PerceptionNet: A Deep Convolutional Neural Network for Late Sensor Fusion
We develop a Deep Convolutional Neural Network that applies a late 2D convolution on multimodal time-series sensor data, in order to extract more efficient features than those extracted from humans and Early Fusion (EF) approaches. To test our approach, we use two public available Human Activity Recognition (HAR) datasets, showing that the proposed model surpasses the performance of other state-of-the-art deep learning HAR methods.
- Layer 1: 48 1D convolutional filters with a size of (1,15), i.e., W1 has the shape (1, 15, 1, 48). This is followed by a ReLU activation function, a (1,2) strided 1D max-pooling operation and a dropout probability equal to 0.4.
- Layer 2: 96 1D convolutional filters with a size of (1,15), i.e., W2 has the shape (1, 15, 48, 96). This is followed by a ReLU activation function, a (1,2) strided 1D max-pooling operation and a dropout probability equal to 0.4.
- Layer 3: 96 2D convolutional filters with a size of (3,15) and a stride of (3,1), i.e., W3 has the shape (3, 15, 96, 96). This is followed by a ReLU activation function, a global average-pooling operation and a dropout probability equal to 0.4.
- Layer 4: 10 output units, i.e., W4 has the shape (96, 6), followed by a softmax activation function.

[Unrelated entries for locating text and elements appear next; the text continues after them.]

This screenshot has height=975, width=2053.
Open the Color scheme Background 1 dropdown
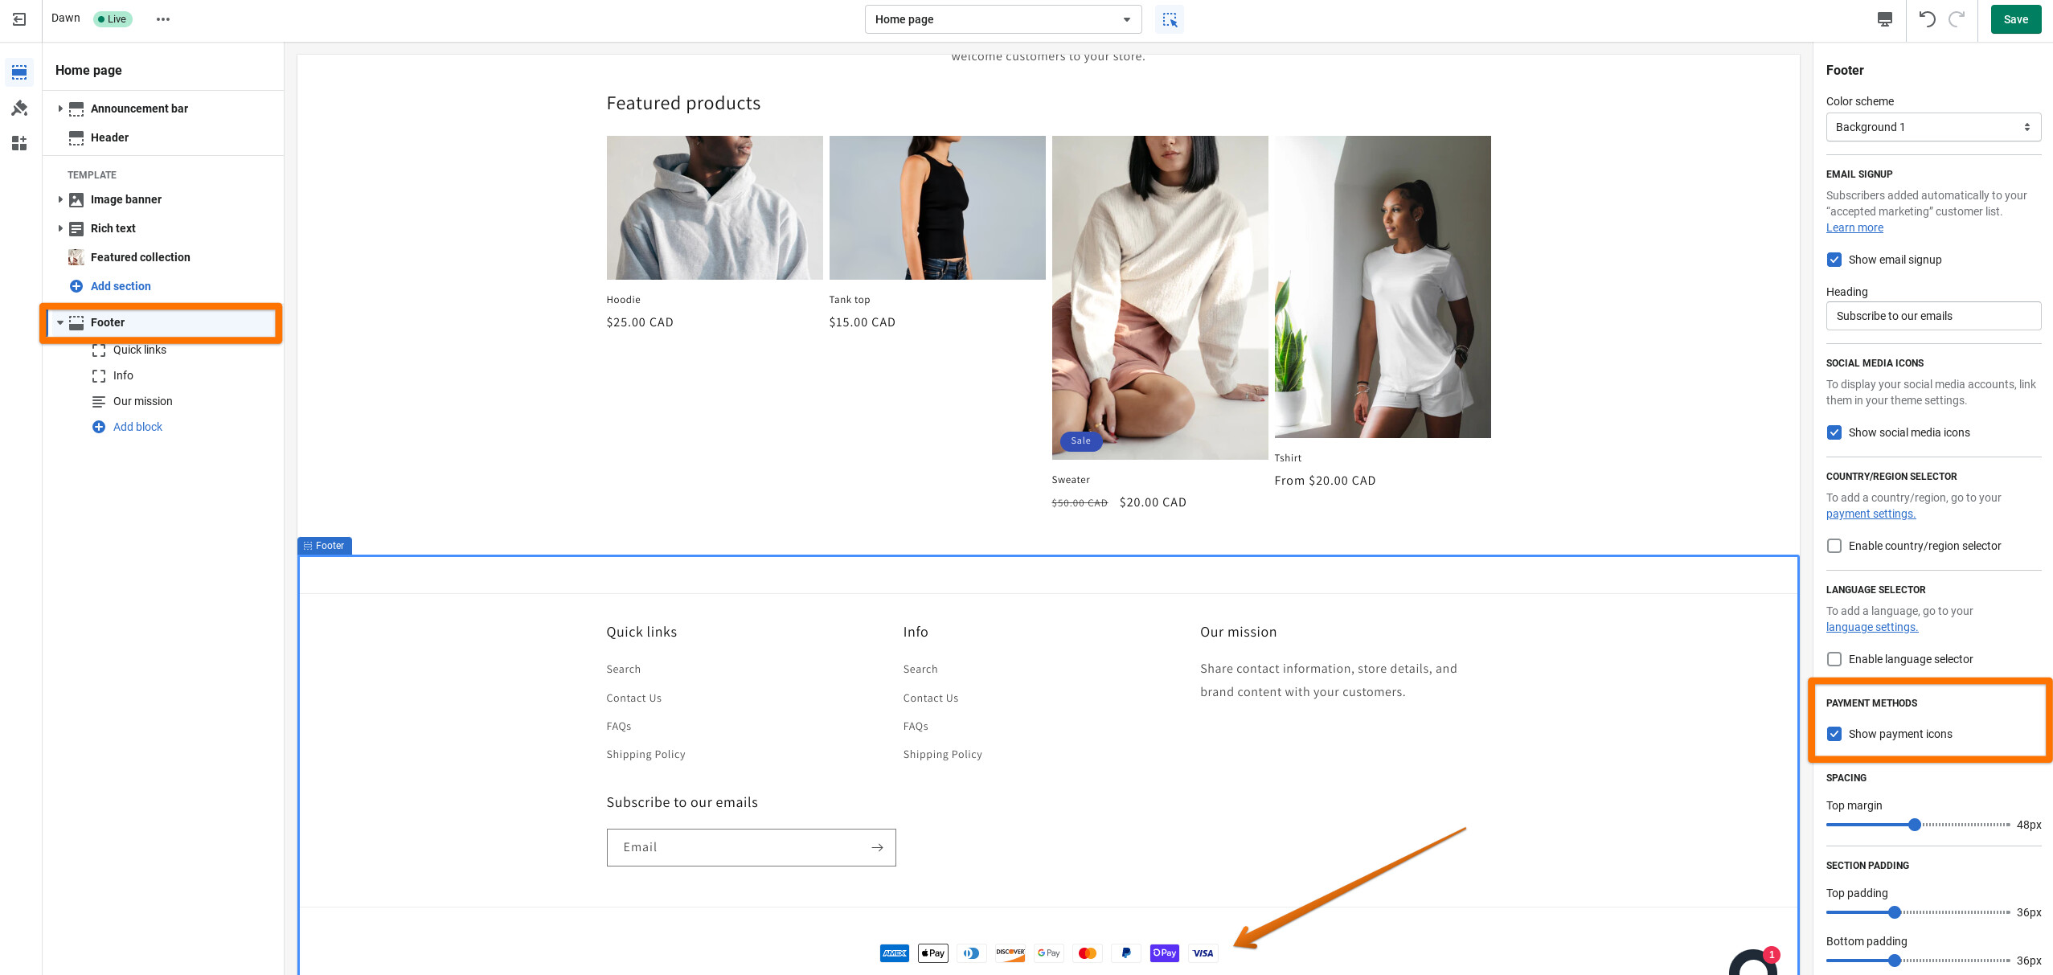click(1932, 127)
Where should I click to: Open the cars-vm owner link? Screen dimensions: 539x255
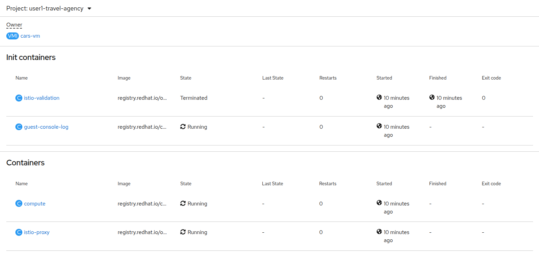click(x=30, y=36)
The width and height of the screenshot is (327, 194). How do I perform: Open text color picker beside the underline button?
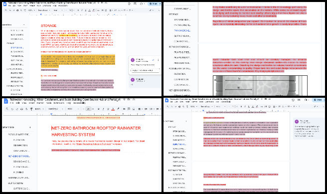[113, 109]
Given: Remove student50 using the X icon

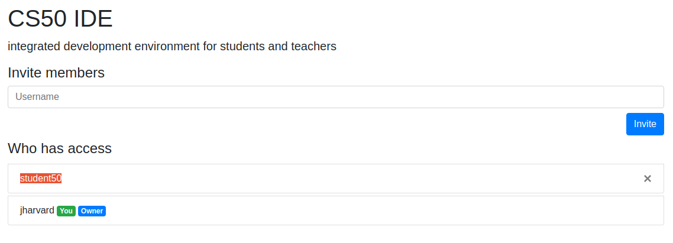Looking at the screenshot, I should (647, 179).
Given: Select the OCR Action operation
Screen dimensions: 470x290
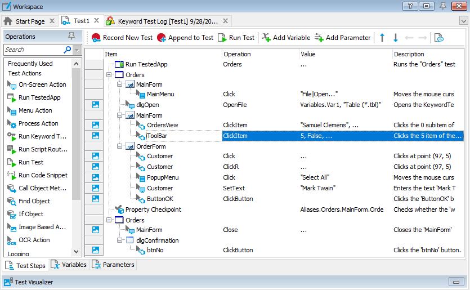Looking at the screenshot, I should [x=34, y=240].
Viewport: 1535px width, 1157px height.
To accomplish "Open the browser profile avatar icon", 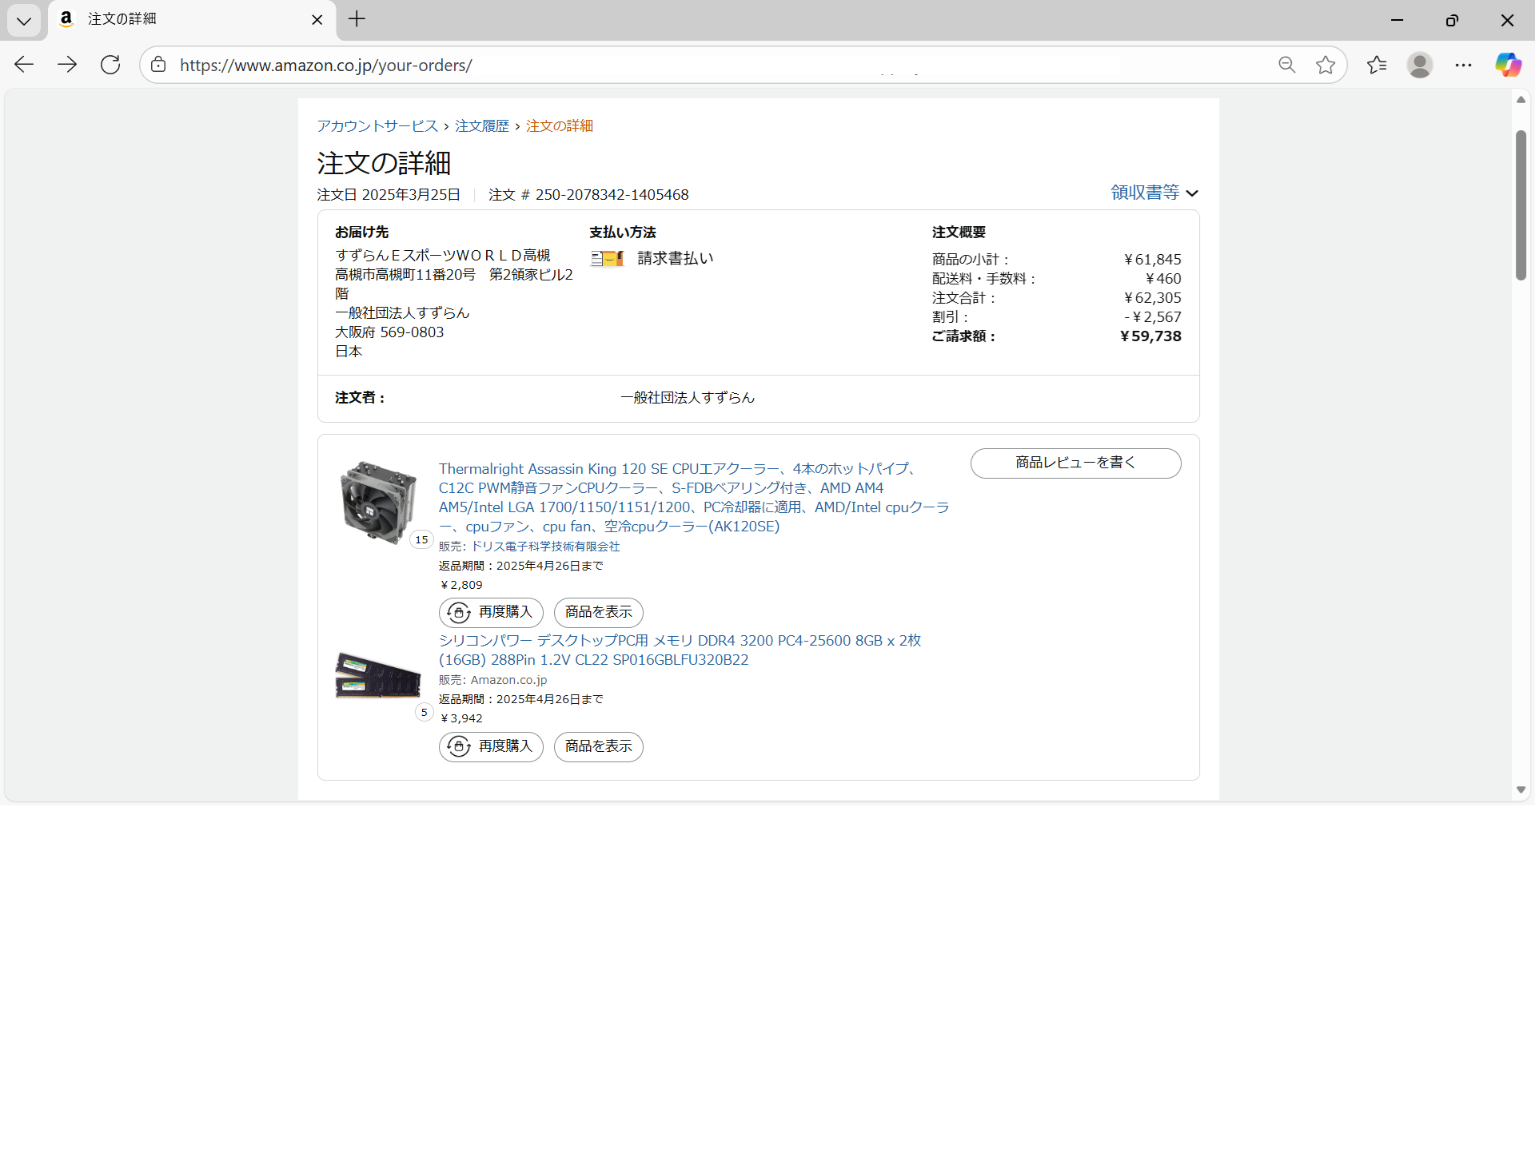I will (1420, 65).
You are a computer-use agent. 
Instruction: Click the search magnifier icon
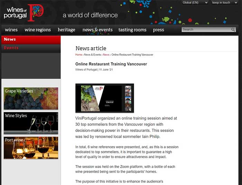(233, 30)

We used the UCL HAR dataset, which consists of tri-axial accelerometer and of tri-axial gyroscope sensor data, collected by a waist-mounted smartphone (Samsung Galaxy S II smartphone). A group of 30 volunteers, with ages ranging from 19 to 48 years, executed six daily activities (standing, sitting, laying down, walking, walking downstairs and upstairs). The mobile sensors produced 3-axial linear acceleration and 3-axial angular velocity data with a sampling rate of 50 Hz and were segmented into time windows of 128 values (2.56 sec), having a 50% overlap. Furthermore, the dataset is separated into train data. The obtained dataset contains 10,299 samples, which are partitioned into two sets, where 70% of the volunteers (21 volunteers) was selected for generating the training data (7,352 samples) and 30% (9 volunteers) the test data (2,947 samples).
Fig. 2 shows that by applying the t-SNE algorithm after the last convolutional operation most of the instances of the six activity classes are easily categorized.

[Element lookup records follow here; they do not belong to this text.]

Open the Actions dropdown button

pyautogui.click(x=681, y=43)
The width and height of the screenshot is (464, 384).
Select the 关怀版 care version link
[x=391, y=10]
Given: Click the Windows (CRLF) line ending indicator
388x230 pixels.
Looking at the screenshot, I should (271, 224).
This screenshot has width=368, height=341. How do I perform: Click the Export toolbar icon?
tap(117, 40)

We achieved an 0.9725 accuracy on the test data. Fig. 3 presents the confusion matrix which reveals the difficulty of distinguishing standing from sitting and the reverse. Τhis misclassification is a common problem, and an extra IMU on the thigh would be a solution.

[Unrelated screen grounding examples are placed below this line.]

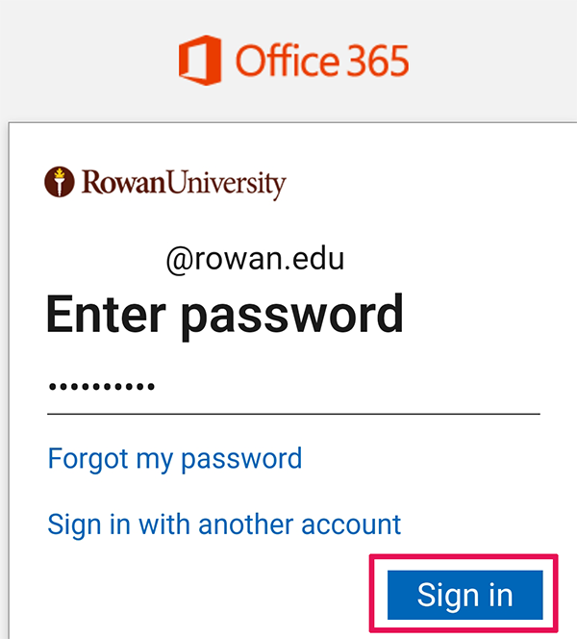Click the Rowan University torch emblem
The height and width of the screenshot is (639, 577).
(60, 181)
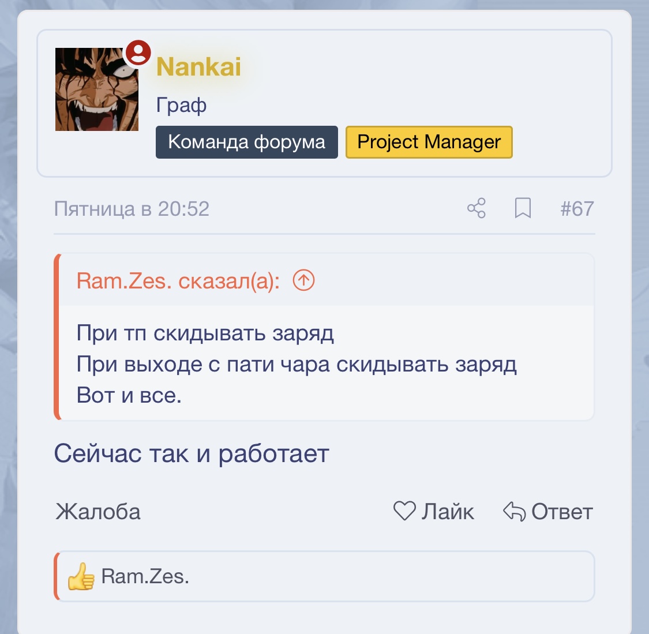Open the Ram.Zes. name in the reactions bar
649x634 pixels.
click(145, 576)
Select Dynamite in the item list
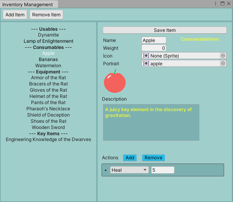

This work is funded by the European Commission under project TRILLION, grant number H2020-FCT-2014, REA grant agreement n° . Moreover, we gratefully acknowledge the support of NVIDIA Corporation with the donation of the Titan-X GPU used for this research.
1 C. A. Ronao & S.-B. Cho, “Human activity recognition with smartphone sensors using deep learning neural networks,” Expert Systems with Applications, vol. 59, pp. 235-244, Oct. 2016.
2 D. Anguita, A. Ghio, L. Oneto, X. Parra & J. L. Reyes-Ortiz, “A Public Domain Dataset for Human Activity Recognition Using Smartphones,” in 21th European Symposium on Artificial Neural Networks, Computational Intelligence and Machine Learning, ESANN 2013, April 2013.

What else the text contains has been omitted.